▶ [Kutipan Dokumen]
━━━━━━━━━━━━━━━━

Baca berita dengan sedikit iklan, klik di sini

Arsip

Dari Bantuan Dana sampai Pengiriman Intelektual

Operasi CIA meliputi kampanye hitam yang menyudutkan PKI sampai menerjunkan para intelektual Amerika untuk melakukan brain washing terhadap petinggi militer.

5 Oktober 2015 | 00.00 WIB

Image of Tempo
Perbesar

Baca berita dengan sedikit iklan, klik di sini

Kawasan Phoenix Road di Singapura pada Senin siang pertengahan September lalu tampak ramai. Banyak orang asing berkulit putih lalu-lalang di sebuah pusat belanja di sana. Daerah itu adalah pusat perkantoran, permukiman, dan sekolah Avondale Grammar School. "Umumnya perumahan di sini dihuni warga asing," kata Benny Tai, pengemudi taksi yang membawa Tempo ke sana.

Sebelumnya, daerah yang terletak hanya sepelemparan batu dari Orchard Road itu adalah kompleks perkantoran Kementerian Dalam Negeri Singapura dan kepolisian, yang pindah ke New Phoenix Park di Irrawaddy Road sejak 2001. Situs web Dewan Warisan Sejarah Nasional Singapura (NHB) menyatakan Phoenix Park beralamat di 300 Tanglin Road. Tapi, dari penelusuran Tempo, di sana hanya terdapat blok 302-318. "Tidak ada blok 300," kata seorang petugas keamanan di sana.

━━━━━━━━━━━━━━━━

▶ [Materi yang Ditampilkan]
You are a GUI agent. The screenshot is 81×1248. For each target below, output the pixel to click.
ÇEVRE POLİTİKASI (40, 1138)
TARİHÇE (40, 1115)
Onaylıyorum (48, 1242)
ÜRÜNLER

━━━━━━━━━━━━━━━━

▶ [Tugas yang Diberikan]
- a) Dalam artikel tentang operasi CIA, sejak tahun berapa kantor Kementerian Dalam Negeri Singapura dan kepolisian pindah ke New Phoenix Park?
- b) Teruskan artikel tentang operasi CIA itu, mulai tepat setelah kalimat terakhirnya.

▶ [Daftar Jawaban]
- a) Sejak 2001.

- b)
Setengah abad lalu, kawasan Phoenix menjadi markas militer dan kantor Departemen Penelitian Informasi (IRD), yang berada di bawah Kementerian Luar Negeri Inggris. IRD bukan kantor biasa. Kantor ini tempo dulu adalah pusat mata-mata Inggris, MI6, untuk menyebarkan propaganda antikomunis dan kegiatan spionase lain di masa Perang Dingin. Di sanalah juga agen-agen CIA yang mengawasi perkembangan politik Indonesia sekitar 1965 sering berkeliaran.

Menurut Bradley Simpson, peneliti Indonesia di University of Connecticut, pada masa itu badan intelijen Amerika Serikat (CIA) bekerja sama erat dengan MI6 dan berbagi informasi intelijen. Namun, kata Simpson, tujuan MI6 dan CIA berbeda. CIA ingin mendorong Tentara Nasional Indonesia menyingkirkan Partai Komunis Indonesia, sedangkan MI6 ingin membuat TNI mustahil melanjutkan Konfrontasi Malaysia.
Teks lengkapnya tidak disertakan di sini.